The findings in the muscle tissues may seem odd at first, because most patients will say that their muscles hurt. Sprott explained that FMS patients may not be able to distinguish between pain arising from the skin and pain arising from the muscle tissues beneath the skin. Also, the vast majority of findings on FMS point to a dysfunctional pain regulating system that thrives off of noxious inputs to the CNS from the peripheral tissues. The abnormalities in the skin of FMS patients could function as the "food" that keeps this pain state alive.

All of the above findings, funded in part by AFSA, are so amazing that Dr. Sprott has been awarded additional funding to continue his investigations in this area (Part 2). Not only are Sprott's initial findings novel, but the potential for treatments is high given that delta opioid agonists have only recently been developed.

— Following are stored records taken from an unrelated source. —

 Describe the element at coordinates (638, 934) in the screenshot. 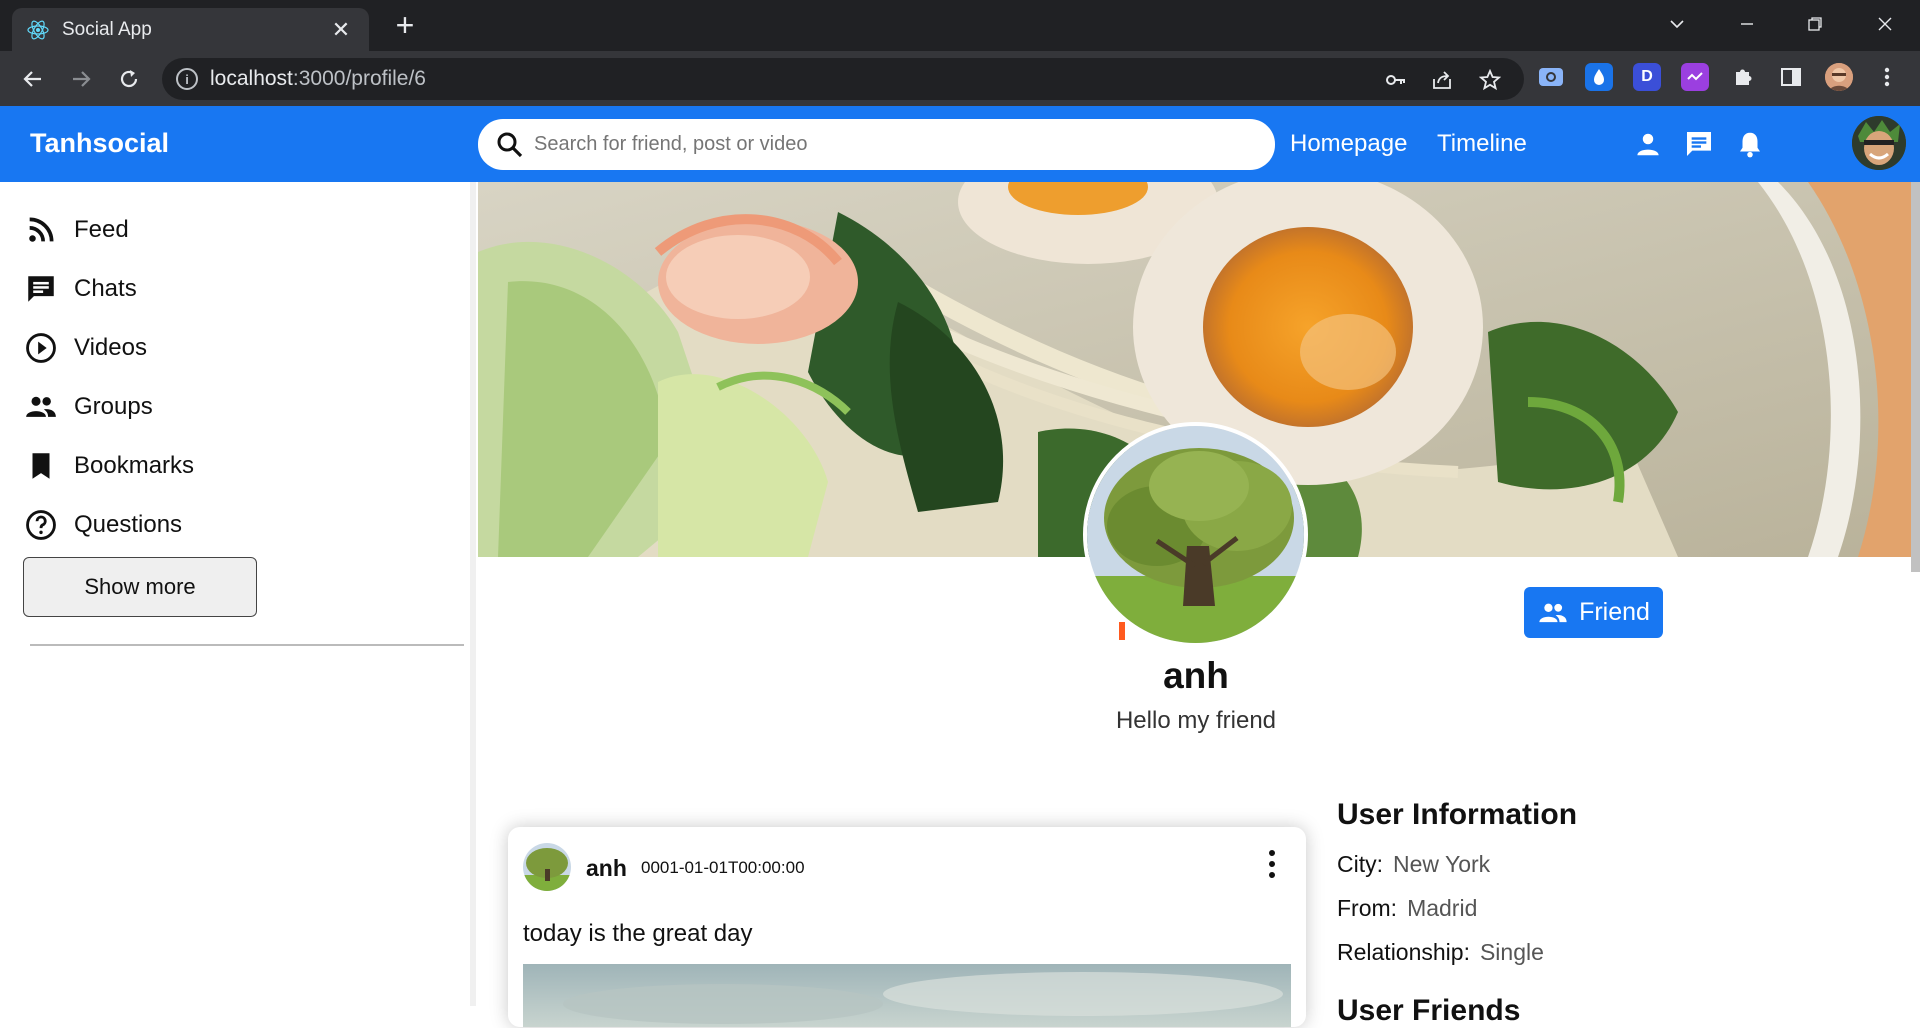

I see `post-text: today is the great day` at that location.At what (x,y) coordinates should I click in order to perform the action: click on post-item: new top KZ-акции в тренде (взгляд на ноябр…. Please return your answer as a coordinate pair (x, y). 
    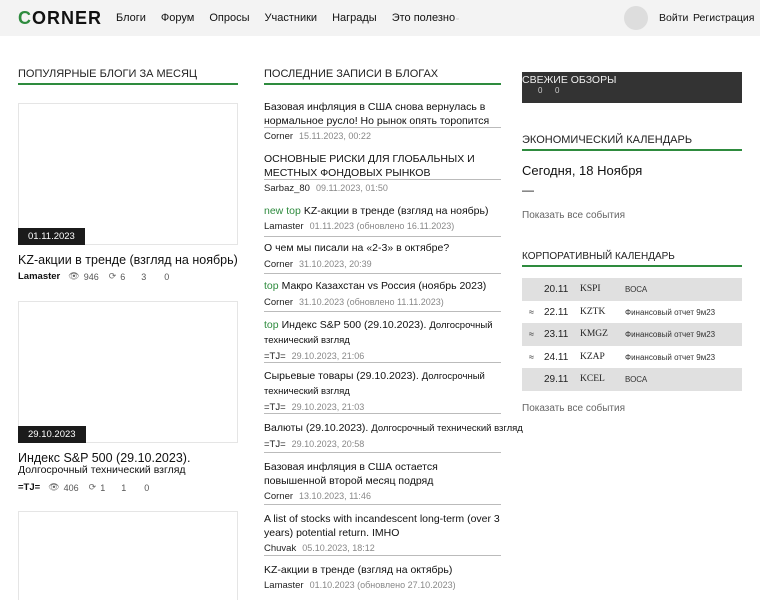
    Looking at the image, I should click on (382, 218).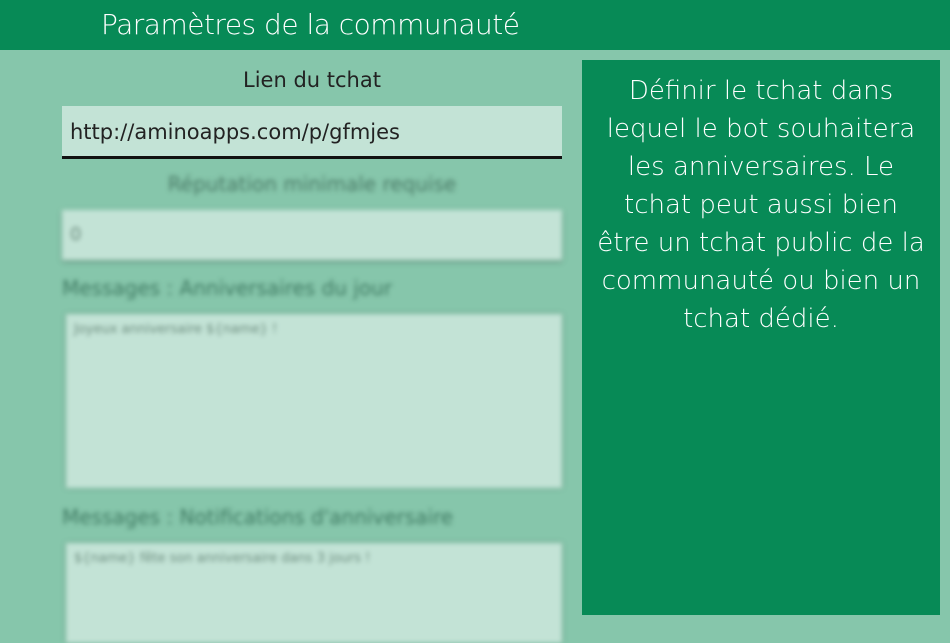 This screenshot has height=643, width=950. What do you see at coordinates (312, 235) in the screenshot?
I see `min-reputation-input: 0` at bounding box center [312, 235].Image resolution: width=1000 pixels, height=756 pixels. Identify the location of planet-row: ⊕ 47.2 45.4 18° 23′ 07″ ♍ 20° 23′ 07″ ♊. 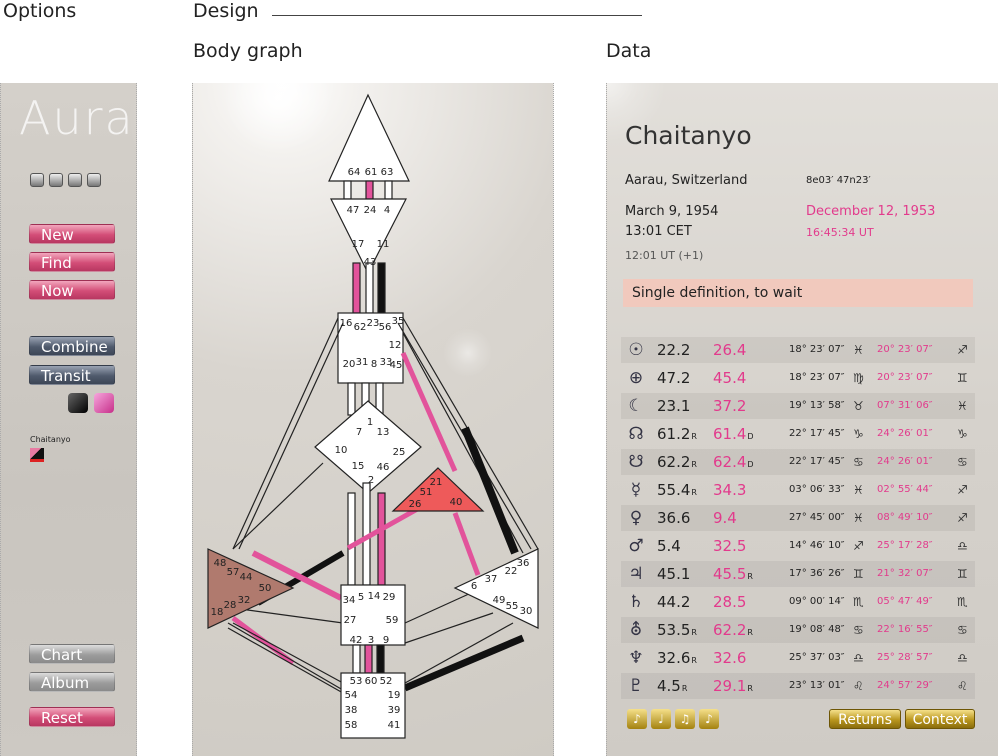
(798, 378). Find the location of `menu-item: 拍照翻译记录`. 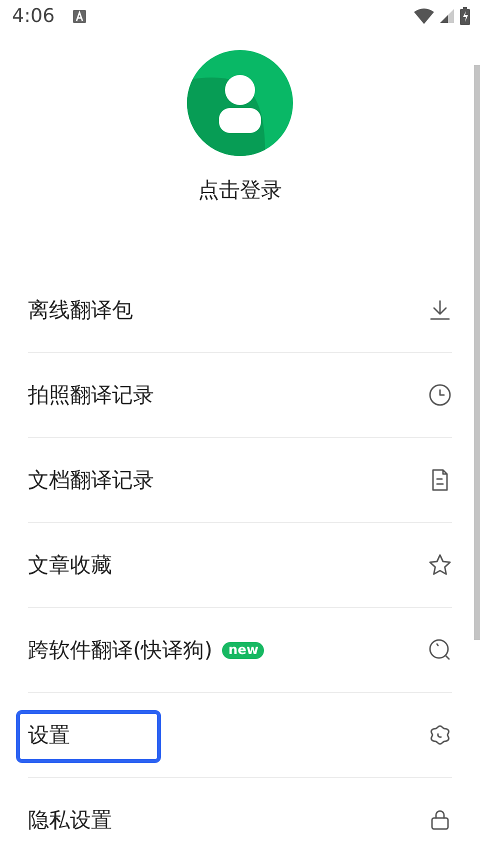

menu-item: 拍照翻译记录 is located at coordinates (242, 395).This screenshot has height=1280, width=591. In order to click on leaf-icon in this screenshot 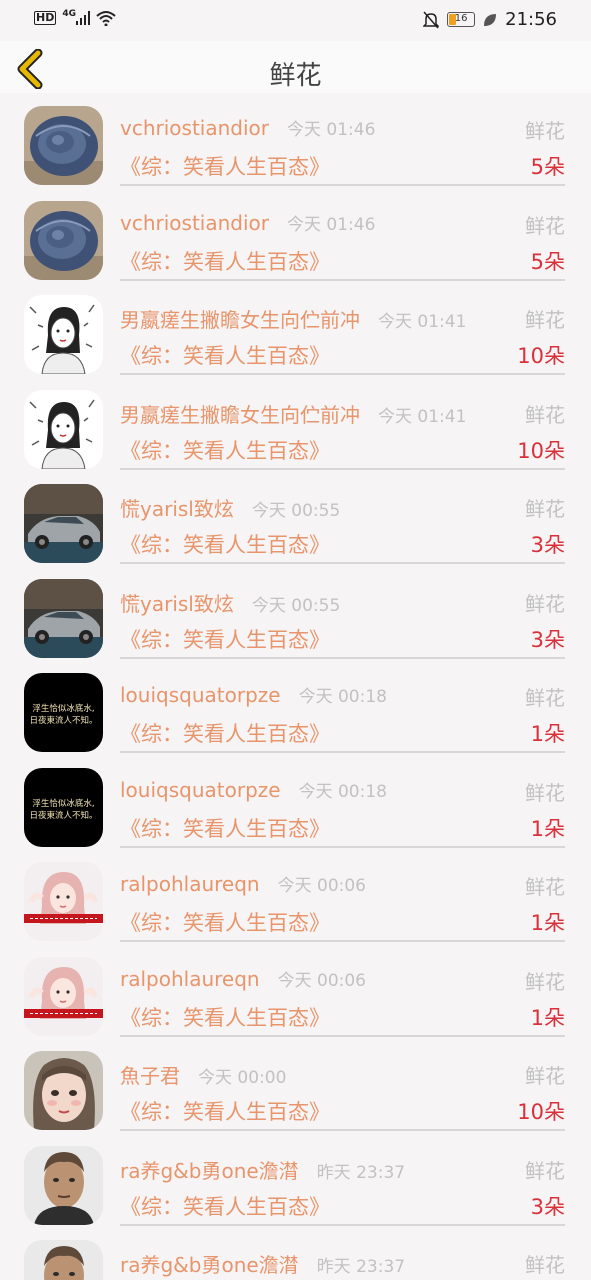, I will do `click(490, 20)`.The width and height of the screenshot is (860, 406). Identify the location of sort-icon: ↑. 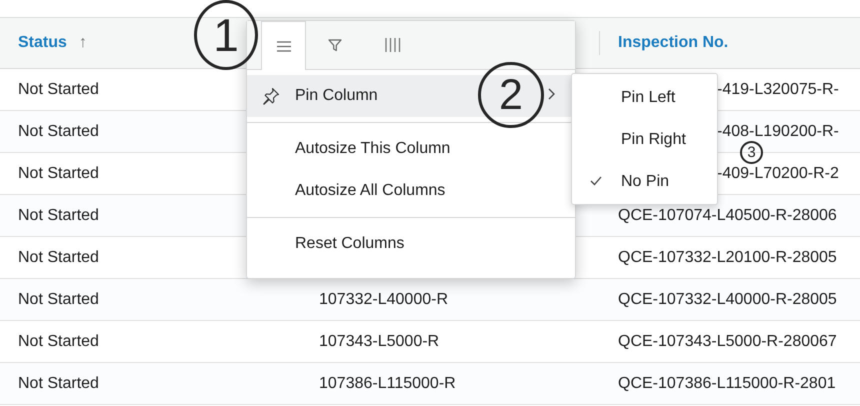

Sprott is performing a number of tests to better understand why the opioid receptors in the tissues are present in abnormally high concentrations in FMS. At the September 2001 MYOPAIN meeting in Portland, OR, Sprott will be presenting both a lecture and a poster abstract to explain the findings just described. Then at the November 2001 ACR meeting in San Francisco, CA, he will present the results of two new findings that were funded in part by AFSA.

As Sprott continues with his investigations in this area, he is keeping an open mind as to the cause of his findings on delta opioid receptors in the skin of FMS patients. It is possible that the receptors may be damaged or flawed, so that the body's endogenous opioids don't work on them properly. Sprott will need a delta agonist to test this hypothesis, but they are not available yet. If the delta opioid receptors are abnormal, Sprott says the next step will be to create a delta-like drug that would fit these receptors to treat FMS patients. This would require more funding, but it can be done!